Iran has denied responsibility and suggested that the episode was a “false flag” operation by the United States to frame it and justify aggression. But Iran has its own credibility issues, and even Trump’s critics were generally not rushing to accept Tehran’s word.
“Look, it could very well have been the Iranians,” said Trita Parsi, a scholar at Georgetown University and founder of the National Iranian American Council. “I don’t think anyone can say they’re innocent.”
But Trump’s “relationship with the truth” is so suspect, he said, it argues for stepping back and not drawing conclusions until there is more evidence. “With this president, with the country already so divided, even those who support him may not be totally confident that everything he’s saying is truthful,” said Parsi, author of “Losing an Enemy: Obama, Iran and the Triumph of Diplomacy.”
Even supporters of Trump’s tougher approach to Iran acknowledge the credibility challenge. Mark Wallace, executive director of United Against Nuclear Iran and a strong critic of Obama’s nuclear agreement with Iran that Trump has since renounced, said the government needs to rely on its career professionals to inform the public about Tehran’s activities.
“The one way of doing that is, place the burden of persuasion and validating the facts on the military and intelligence community that at least is more immune to the politically charged atmosphere that we live in,” said Wallace, who was a diplomat at the United Nations under Bush. “With Iran, I’ve been surprised actually that it’s been relatively depoliticized.”

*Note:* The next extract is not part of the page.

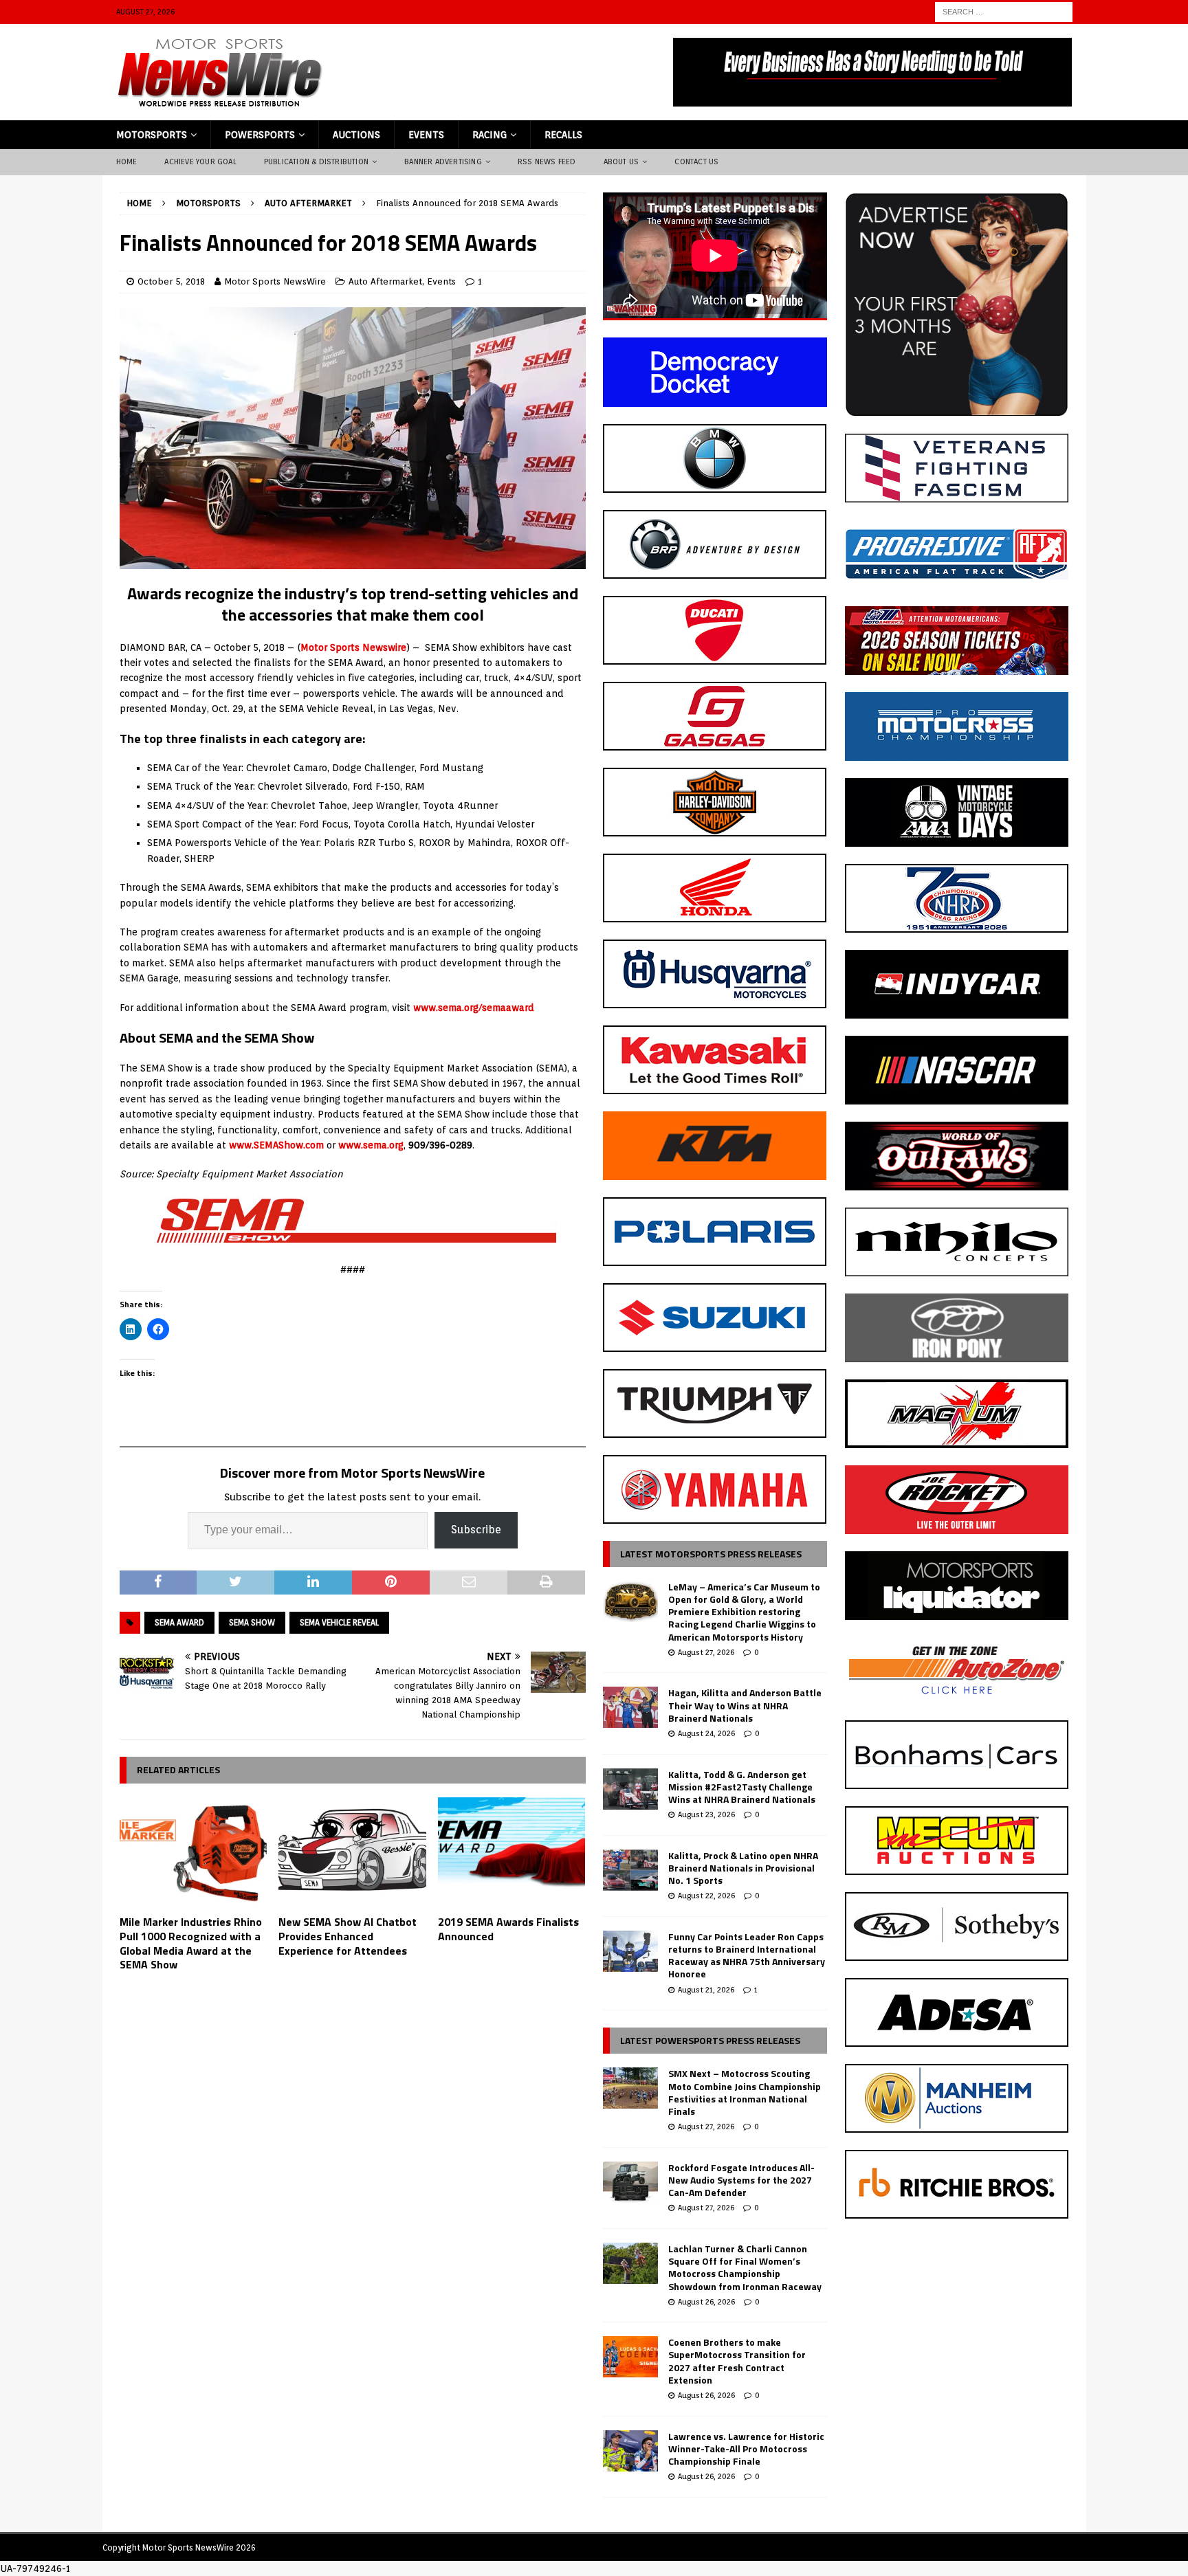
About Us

Much of the distrust traces back to Bush’s invasion of Iraq and the failure to find the weapons of mass destruction that he and intelligence agencies assured the public was there. McLaughlin acknowledged the damage that did to the public standing of the CIA and other intelligence agencies.
But he said the intelligence community has reformed itself since then. “There really has been an enormous effort to take stock of that and use that,” he said. “And intelligence has been right about an awful lot since then.
“The problem with intelligence is it’s always contentious; it’s always arguable,” McLaughlin added. “But at some point, you have to settle on a bottom line, and he often doesn’t believe in a bottom line on intelligence. So how do you believe what he says?”
As he reflected on the moment, he added, “It’s a pretty dangerous situation I think.”